Any coil that has locked on (usually due to a short CPU board transistor) will heat up and have a lower total resistance. This happens because the painted enamel insulation on the coil's wire burns, causing the windings to short against each other. This will lower the coil's resistance, causing the coil to get even hotter. Within a minute or so the coil becomes a dead short (less than 2 ohms), and usually blows a fuse.
If the CPU board transistor is repaired, and the game is powered on with a dead-shorted coil, this will blow the same driver transistor(s) again when the coil is fired by the game for the first time! There is no sense making more work for yourself. So take 60 seconds and check all the coils' resistance BEFORE powering the game on for the first time.
In order to check coil resistance, put your DMM on its lowest resistance setting. Then put the DMM's red and black leads on each coil's lugs. A resistance of 2.5 ohms or greater should be seen. Anything less than 2.5 ohms, and the coil and/or driving transistor may be bad. Now remove the wire from one of the lugs of the coil, and test the coil again. If the resistance is still the same (low), the coil or diode is bad (and also perhaps the driving transistor). If the resistance is higher than 2.5 ohms, the coil is good but the solenoid driver board transistor is shorted and will need to be replaced. Lastly, the coil's 1N4004 diode could be shorted too, giving a false low coil resistance. Cut one diode leg from a coil lug and retest the coil's ohms.
Remember when reconnecting the wires to the coil that the power wire (usually two wires or thicker wires) goes to the coil's lug with the BANDED side of the diode attached. The thinner wire is the coil's return path to ground via the driver transistor and attaches to the coil lug with the non-banded side of the diode attached.
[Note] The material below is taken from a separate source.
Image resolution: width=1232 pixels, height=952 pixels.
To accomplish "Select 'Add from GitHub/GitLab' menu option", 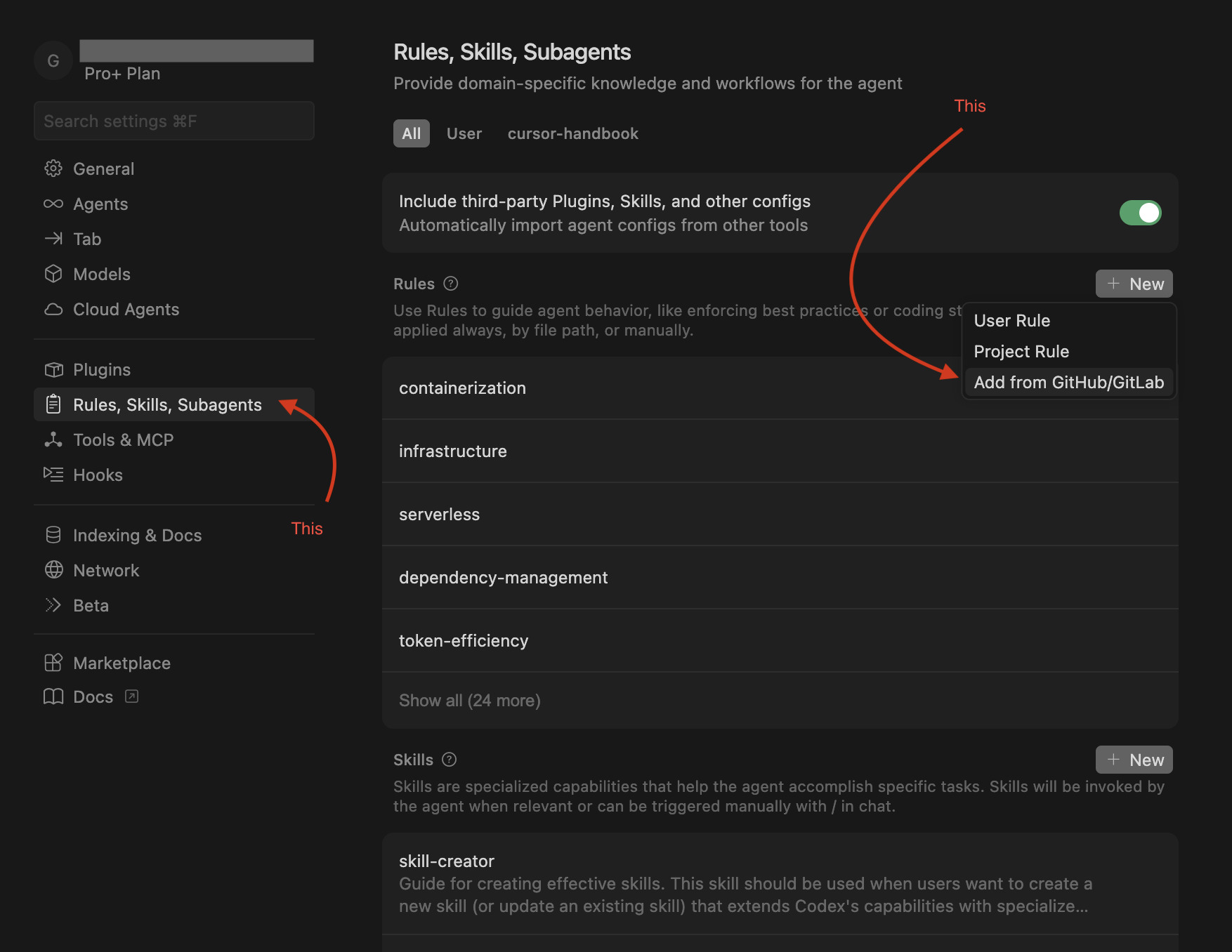I will (x=1068, y=382).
If a low resistance coil is found, also suspect the associated CPU board transistor as bad. A low resistance coil is a red flag, a warning, that there may be problems on the CPU board. Actually with System11 games, if a low resistance coil is found, I can pretty much guarantee that you will need to (should) replace of course the coil, but also all the silicon devices in its ground path (TIP driver transistor and probably the pre-driver transistor).